For completeness, we should consider the possibility that both familiarity and recollection do not require central capacity. In that case, at a short SOA both retrieval processes could run in parallel with the central stage of Task 1, using the slack time, effectively postponing the onset of response selection relative to that of both familiarity and recollection. This scenario would predict that any manipulation affecting the duration of recollection (or of both retrieval processes) – for instance, a manipulation of memory set size – should be absorbed into the slack at a short SOA. I will test this prediction in Experiment 2.

Experiment 1

Experiment 1 used a tone-discrimination task with a vocal response as Task 1, and a local-recognition task with a manual response as Task 2. Memory items were three pictures of concrete objects. The combination of an auditory-vocal Task 1 with a visual-manual Task 2 has been shown to facilitate parallel processing (Göthe et al., 2016; Hazeltine, Ruthruff, & Remington, 2006), and the choice of visual memory materials reduces the chance of representational interference with the auditory and verbal representations involved in Task 1. Green et al. (2011) have argued that the evidence for a capacity limit for retrieval in the experiments of Carrier and Pashler (1995) could have been due to their choice of stimulus-response combinations disadvantageous for parallel processing. If that is the case, the present experiment should provide a good opportunity for obtaining evidence that familiarity proceeds in parallel with the central stages of Task 1.

----------

▸ **What to work on**
1 – In the passage on memory retrieval, what served as the memory items in Experiment 1?
2 – Return the portion of the passage on memory retrieval that opens with the words containing "For completeness, we" and closes with "in Experiment 2.".
The data placed after this passage come from an unrelated source.

▸ **Given material**
----------

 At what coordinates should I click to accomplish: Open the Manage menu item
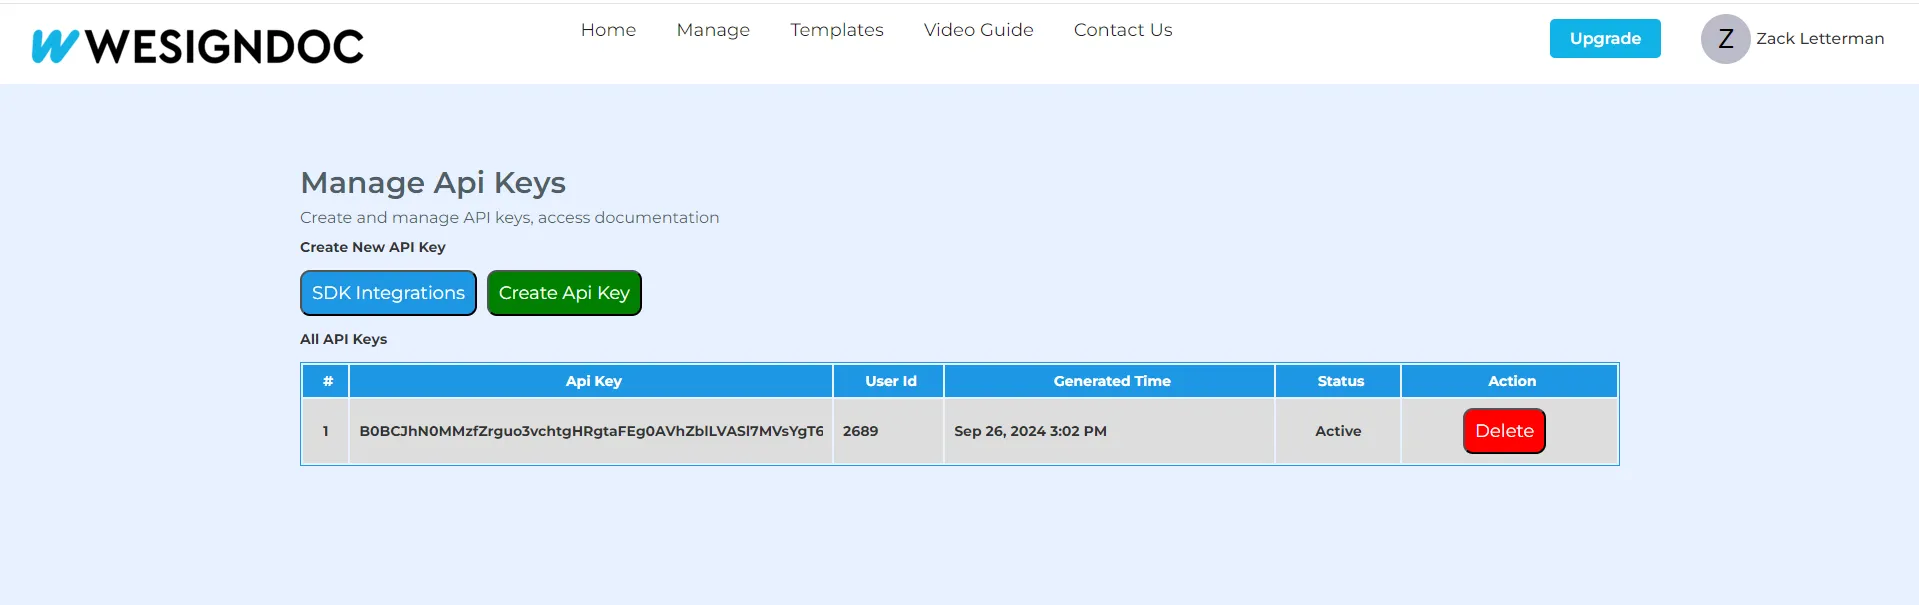pyautogui.click(x=713, y=30)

----------

▸ **Per-task answers**
1 – Three pictures of concrete objects.

2 –
For completeness, we should consider the possibility that both familiarity and recollection do not require central capacity. In that case, at a short SOA both retrieval processes could run in parallel with the central stage of Task 1, using the slack time, effectively postponing the onset of response selection relative to that of both familiarity and recollection. This scenario would predict that any manipulation affecting the duration of recollection (or of both retrieval processes) – for instance, a manipulation of memory set size – should be absorbed into the slack at a short SOA. I will test this prediction in Experiment 2.